Your body language says a lot to a dog and whether we know it or not, it can communicate with your dog. We can use this and teach a dog how to offer behaviors. And when we are teaching a dog to do something, we are not actually teaching them how to do it, we are just teaching them the word for it. Also, teaching a dog to offer behaviors is not about teaching them the chain of events; they will figure that out on their own. It is about showing them the end picture and letting them work through the chain.

When starting to teach offering behaviors, if the dog is sitting, that’s good, but it’s not enough. You can give one or two kibbles and give positive verbal feedback.

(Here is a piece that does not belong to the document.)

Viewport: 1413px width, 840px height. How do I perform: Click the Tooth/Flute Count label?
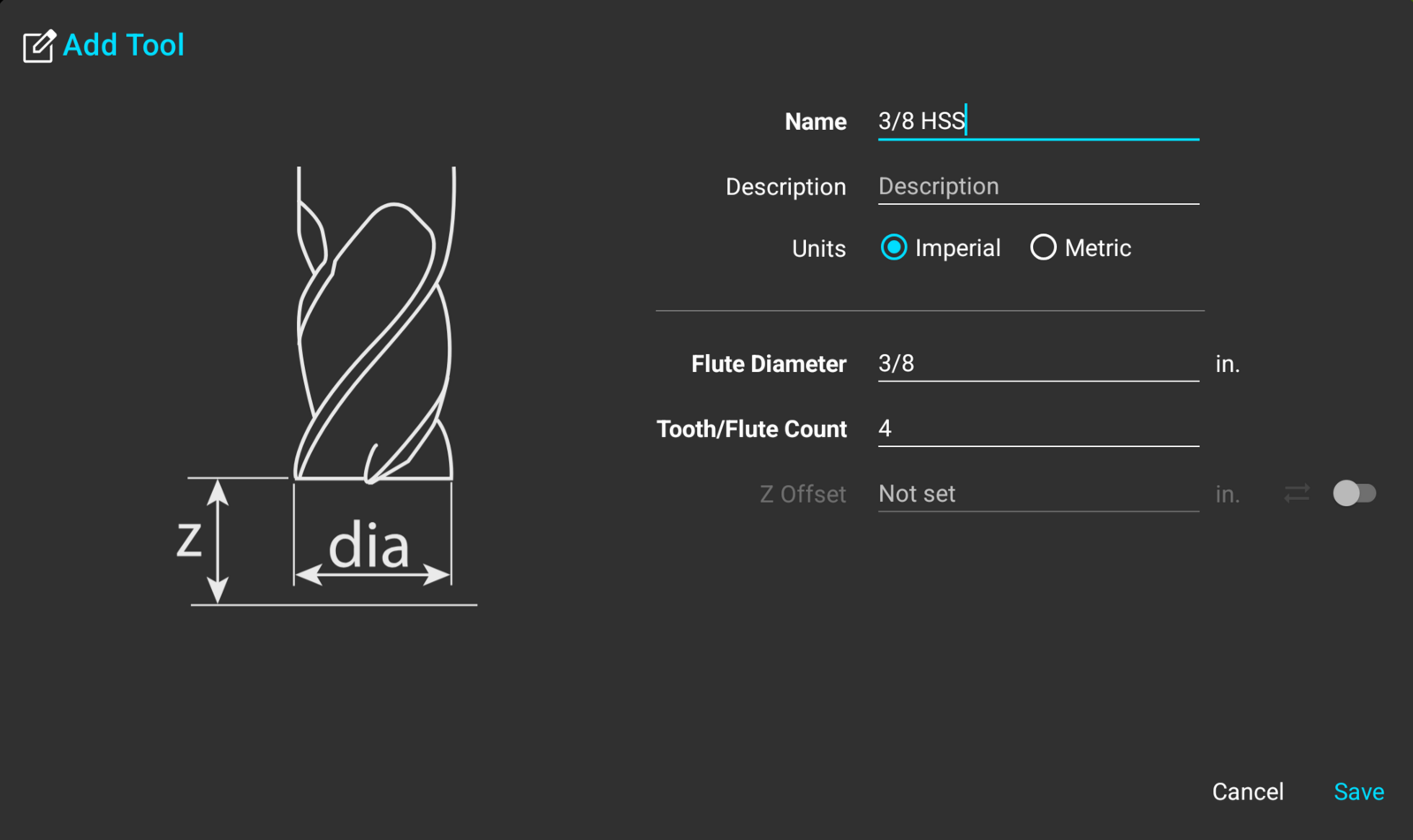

The higher value behavior that you want is a down. To start you will show them 3 times by leading them down. The dog will work through it and will try to figure out what is going to give them the kibble. After doing this three times, stand up with them and let them figure it out on their own. They will try to offer different behaviors to get it, like sit, shake, etc. If the dog becomes too frustrated by aggressively jumping at the food, completely disconnecting, etc., show them one more time. Then make them do it on their own. While doing this, it is important to remember not to resource guard the food. The dog will try jumping up to get to the food, but don’t pull away, push towards the dog or the dog will think you are guarding the food. You have to think of it as their food and you are just holding it. As they are thinking and softening to you, give them positive feedback. This will help them figure out that what they are doing is right. When they figure it out and get to the down position, the dog gets the handful of treats. Work with until they offer the down as the first behavior.

You can do many things to take it farther. Many tricks and behaviors can be accomplished through the process of offering behaviors. Things like shake, closing doors, and really anything you can think of can be done through this process. Or you can choose a place you want them to be and work them there. For example, you may ask the dog to have all 4 paws on the rug. You will lead them there and treat them when they reach that point, and they don’t necessarily have to offer any certain behaviors, just be on the rug. Lead them a couple times. Next, walk to the place and see if they can figure out what gets them the treats, in this case, 4 paws on the rug. When they start figuring that out, take it farther and make them offer a certain behavior before they get all the treats. You are creating the picture for them, they are figuring out the chain that gets them there.